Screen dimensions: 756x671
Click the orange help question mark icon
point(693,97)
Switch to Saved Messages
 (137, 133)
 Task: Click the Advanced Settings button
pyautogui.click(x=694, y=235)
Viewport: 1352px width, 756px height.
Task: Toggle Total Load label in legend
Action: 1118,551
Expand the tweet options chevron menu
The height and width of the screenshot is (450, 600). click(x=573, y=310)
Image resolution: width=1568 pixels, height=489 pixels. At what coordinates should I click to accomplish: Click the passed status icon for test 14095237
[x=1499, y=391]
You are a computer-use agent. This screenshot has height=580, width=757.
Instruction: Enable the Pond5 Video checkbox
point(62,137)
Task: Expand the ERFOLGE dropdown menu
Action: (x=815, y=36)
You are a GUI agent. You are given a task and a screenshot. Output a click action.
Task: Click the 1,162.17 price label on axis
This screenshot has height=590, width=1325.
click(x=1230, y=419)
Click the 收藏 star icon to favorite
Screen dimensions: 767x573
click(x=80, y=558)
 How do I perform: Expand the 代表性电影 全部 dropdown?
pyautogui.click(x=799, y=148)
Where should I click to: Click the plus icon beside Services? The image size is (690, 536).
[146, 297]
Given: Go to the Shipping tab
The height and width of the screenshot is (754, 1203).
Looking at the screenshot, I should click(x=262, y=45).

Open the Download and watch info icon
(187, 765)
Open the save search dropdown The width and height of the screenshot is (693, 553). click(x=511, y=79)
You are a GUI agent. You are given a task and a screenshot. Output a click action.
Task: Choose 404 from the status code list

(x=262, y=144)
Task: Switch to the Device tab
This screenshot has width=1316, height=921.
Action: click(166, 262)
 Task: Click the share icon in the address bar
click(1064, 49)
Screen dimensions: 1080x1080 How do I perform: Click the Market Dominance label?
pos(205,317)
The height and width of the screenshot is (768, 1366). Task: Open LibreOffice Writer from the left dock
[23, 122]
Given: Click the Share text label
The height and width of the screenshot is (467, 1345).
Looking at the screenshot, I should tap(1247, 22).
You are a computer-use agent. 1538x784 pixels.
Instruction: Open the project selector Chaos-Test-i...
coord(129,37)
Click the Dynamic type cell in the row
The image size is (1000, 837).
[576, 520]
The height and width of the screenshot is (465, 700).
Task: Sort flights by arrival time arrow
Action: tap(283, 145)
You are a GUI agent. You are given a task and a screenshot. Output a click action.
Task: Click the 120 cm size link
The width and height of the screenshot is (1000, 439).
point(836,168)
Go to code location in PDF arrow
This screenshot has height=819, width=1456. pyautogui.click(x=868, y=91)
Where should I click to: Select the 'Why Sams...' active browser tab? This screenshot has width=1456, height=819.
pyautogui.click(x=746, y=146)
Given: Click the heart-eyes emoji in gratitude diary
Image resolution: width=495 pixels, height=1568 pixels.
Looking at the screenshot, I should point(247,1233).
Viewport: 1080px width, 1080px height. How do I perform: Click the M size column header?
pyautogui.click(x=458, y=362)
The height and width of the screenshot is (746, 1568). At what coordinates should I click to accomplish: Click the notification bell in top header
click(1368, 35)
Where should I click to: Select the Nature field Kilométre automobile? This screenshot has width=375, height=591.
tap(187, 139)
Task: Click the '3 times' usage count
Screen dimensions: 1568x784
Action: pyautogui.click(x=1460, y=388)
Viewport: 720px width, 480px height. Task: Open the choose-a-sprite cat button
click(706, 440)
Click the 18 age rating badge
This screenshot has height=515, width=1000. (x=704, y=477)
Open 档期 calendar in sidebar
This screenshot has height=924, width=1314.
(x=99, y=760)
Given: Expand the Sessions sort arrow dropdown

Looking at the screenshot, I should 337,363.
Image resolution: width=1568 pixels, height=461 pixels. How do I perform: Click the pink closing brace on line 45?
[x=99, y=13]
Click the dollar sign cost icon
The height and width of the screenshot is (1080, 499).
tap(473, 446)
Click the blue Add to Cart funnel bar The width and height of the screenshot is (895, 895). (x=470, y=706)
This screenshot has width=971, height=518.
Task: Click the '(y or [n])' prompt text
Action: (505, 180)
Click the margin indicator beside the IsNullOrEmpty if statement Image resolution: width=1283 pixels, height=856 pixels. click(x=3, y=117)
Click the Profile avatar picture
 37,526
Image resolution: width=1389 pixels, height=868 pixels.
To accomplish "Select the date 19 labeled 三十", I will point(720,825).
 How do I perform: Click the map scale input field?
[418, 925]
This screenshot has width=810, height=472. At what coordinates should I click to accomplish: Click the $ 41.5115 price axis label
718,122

+---+

■ **Job**:
Rewrite every line of the items above as a JSON array of strings, one string per line, skipping any blank lines.

■ **Task solution**:
[
  "Screen dimensions: 756x671",
  "Click the orange help question mark icon",
  "point(693,97)",
  "Switch to Saved Messages",
  " (137, 133)",
  " Task: Click the Advanced Settings button",
  "pyautogui.click(x=694, y=235)",
  "Viewport: 1352px width, 756px height.",
  "Task: Toggle Total Load label in legend",
  "Action: 1118,551",
  "Expand the tweet options chevron menu",
  "The height and width of the screenshot is (450, 600). click(x=573, y=310)",
  "Image resolution: width=1568 pixels, height=489 pixels. At what coordinates should I click to accomplish: Click the passed status icon for test 14095237",
  "[x=1499, y=391]",
  "You are a computer-use agent. This screenshot has height=580, width=757.",
  "Instruction: Enable the Pond5 Video checkbox",
  "point(62,137)",
  "Task: Expand the ERFOLGE dropdown menu",
  "Action: (x=815, y=36)",
  "You are a GUI agent. You are given a task and a screenshot. Output a click action.",
  "Task: Click the 1,162.17 price label on axis",
  "This screenshot has height=590, width=1325.",
  "click(x=1230, y=419)",
  "Click the 收藏 star icon to favorite",
  "Screen dimensions: 767x573",
  "click(x=80, y=558)",
  " How do I perform: Expand the 代表性电影 全部 dropdown?",
  "pyautogui.click(x=799, y=148)",
  "Where should I click to: Click the plus icon beside Services? The image size is (690, 536).",
  "[146, 297]",
  "Given: Go to the Shipping tab",
  "The height and width of the screenshot is (754, 1203).",
  "Looking at the screenshot, I should click(x=262, y=45).",
  "Open the Download and watch info icon",
  "(187, 765)",
  "Open the save search dropdown The width and height of the screenshot is (693, 553). click(x=511, y=79)",
  "You are a GUI agent. You are given a task and a screenshot. Output a click action.",
  "Task: Choose 404 from the status code list",
  "(x=262, y=144)",
  "Task: Switch to the Device tab",
  "This screenshot has width=1316, height=921.",
  "Action: click(166, 262)",
  " Task: Click the share icon in the address bar",
  "click(1064, 49)",
  "Screen dimensions: 1080x1080 How do I perform: Click the Market Dominance label?",
  "pos(205,317)",
  "The height and width of the screenshot is (768, 1366). Task: Open LibreOffice Writer from the left dock",
  "[23, 122]",
  "Given: Click the Share text label",
  "The height and width of the screenshot is (467, 1345).",
  "Looking at the screenshot, I should tap(1247, 22).",
  "You are a computer-use agent. 1538x784 pixels.",
  "Instruction: Open the project selector Chaos-Test-i...",
  "coord(129,37)",
  "Click the Dynamic type cell in the row",
  "The image size is (1000, 837).",
  "[576, 520]",
  "The height and width of the screenshot is (465, 700).",
  "Task: Sort flights by arrival time arrow",
  "Action: tap(283, 145)",
  "You are a GUI agent. You are given a task and a screenshot. Output a click action.",
  "Task: Click the 120 cm size link",
  "The width and height of the screenshot is (1000, 439).",
  "point(836,168)",
  "Go to code location in PDF arrow",
  "This screenshot has height=819, width=1456. pyautogui.click(x=868, y=91)",
  "Where should I click to: Select the 'Why Sams...' active browser tab? This screenshot has width=1456, height=819.",
  "pyautogui.click(x=746, y=146)",
  "Given: Click the heart-eyes emoji in gratitude diary",
  "Image resolution: width=495 pixels, height=1568 pixels.",
  "Looking at the screenshot, I should point(247,1233).",
  "Viewport: 1080px width, 1080px height. How do I perform: Click the M size column header?",
  "pyautogui.click(x=458, y=362)",
  "The height and width of the screenshot is (746, 1568). At what coordinates should I click to accomplish: Click the notification bell in top header",
  "click(1368, 35)",
  "Where should I click to: Select the Nature field Kilométre automobile? This screenshot has width=375, height=591.",
  "tap(187, 139)",
  "Task: Click the '3 times' usage count",
  "Screen dimensions: 1568x784",
  "Action: pyautogui.click(x=1460, y=388)",
  "Viewport: 720px width, 480px height. Task: Open the choose-a-sprite cat button",
  "click(706, 440)",
  "Click the 18 age rating badge",
  "This screenshot has height=515, width=1000. (x=704, y=477)",
  "Open 档期 calendar in sidebar",
  "This screenshot has height=924, width=1314.",
  "(x=99, y=760)",
  "Given: Expand the Sessions sort arrow dropdown",
  "Looking at the screenshot, I should 337,363.",
  "Image resolution: width=1568 pixels, height=461 pixels. How do I perform: Click the pink closing brace on line 45?",
  "[x=99, y=13]",
  "Click the dollar sign cost icon",
  "The height and width of the screenshot is (1080, 499).",
  "tap(473, 446)",
  "Click the blue Add to Cart funnel bar The width and height of the screenshot is (895, 895). (x=470, y=706)",
  "This screenshot has width=971, height=518.",
  "Task: Click the '(y or [n])' prompt text",
  "Action: (505, 180)",
  "Click the margin indicator beside the IsNullOrEmpty if statement Image resolution: width=1283 pixels, height=856 pixels. click(x=3, y=117)",
  "Click the Profile avatar picture",
  " 37,526",
  "Image resolution: width=1389 pixels, height=868 pixels.",
  "To accomplish \"Select the date 19 labeled 三十\", I will point(720,825).",
  " How do I perform: Click the map scale input field?",
  "[418, 925]",
  "This screenshot has width=810, height=472. At what coordinates should I click to accomplish: Click the $ 41.5115 price axis label",
  "718,122"
]